Jon slipped a key ring out of his pocket and undid the lock on the front door plus the padlock. The door was not original to the house and would eventually be replaced with a period door if we could locate one, or a reproduction if we could not. The windows that fronted the street were boarded shut while the period window frames and mullions were being rehabbed. It was dreary inside but we got the work lights on and were able to scrutinize the front reception hall.

Missing was an ornate stair rail and banister that we’d removed so that they could be stripped of paint and refinished. That left an open staircase which was not in bad shape. Stairs have a way of holding up better than other sections of a house although there were a few loose risers and worn treads on this staircase that we’d have to repair.

The reception hall had a fireplace, just as my own house did, and this one had been covered over with wallboard but it had been easy to spot the ghost marks of the hearth and that led us to the discovery of the fireplace. A new hearth and firebox were being constructed and the mantelpiece had been sent to a cabinet maker for refinishing. The tile surround was intact and needed only a good cleaning to reveal its beauty - a job I planned to do myself.

Jon led the way down a narrow hallway to the parlor at the rear of the house and I followed. “Lots of water damage back here,” he said, shaking his head. “You’d think people would take better care of their homes.”


I know,” I agreed, “but Laura told me the repairs were simply too costly for her and her father while she was growing up and then in medical school. After her father was forced to move out and the house was empty, one of the sashes rotted out which caused the window panes to loosen and fall into the garden and the gaping holes let in rain.”

Sections of rotten wood flooring under the windows at the rear wall had been ripped up. “The millworks said they’d have floor boards for us next week,” I reported.
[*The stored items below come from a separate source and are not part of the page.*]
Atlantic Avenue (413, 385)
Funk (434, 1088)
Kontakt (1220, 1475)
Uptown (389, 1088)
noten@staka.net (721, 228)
That’s good news,” Jon said as he walked to the center of the room. Instantly, there was a loud crashing noise as the floor under his feet cracked and caved inward. He was vanishing before my eyes! My resounding Noooooooooo! echoed throughout the house. The man I loved was falling to his death!

Then I saw that he had caught hold of a sound floor joist. “Help! Get help!” he panted, out of breath.

I pulled my cell phone off my waist band and started to dial when Jon shouted, “I can’t hold on. I’m going to fall. Do something, Ashley!”

I had to think of a way to save him. I wasn’t strong enough to pull him up. Frantically I scanned the room for something to throw to him, for him to hang on to. Behind me, just inside the doorway, stood a heap of odd items, things we had found around the house but had not yet cleared out. One item was a coil of rope that we were saving because of its age, thinking it might have some historic value. Would it even hold, I wondered as I raced to grab it up. It might be so frayed and brittle it would break. But it was my only hope.

In a flash I uncoiled the rope as I gingerly stepped to the edge of flooring where Jon hung. I did not want the floor to break under me too. We’d both be goners. I got down on my hands and knees, then stretched out full length on the floor. I dangled my upper body over the edge.


I’m going to tie this rope around you,” I told Jon. His face was mere inches from mine. Sweat was pouring off him, his skin was red, and his expression was strained. How long could he hold on?

I managed to loop the rope around his torso directly under his arms. My daddy had taught me to sail at an early age so tying a sturdy knot is something I know how to do.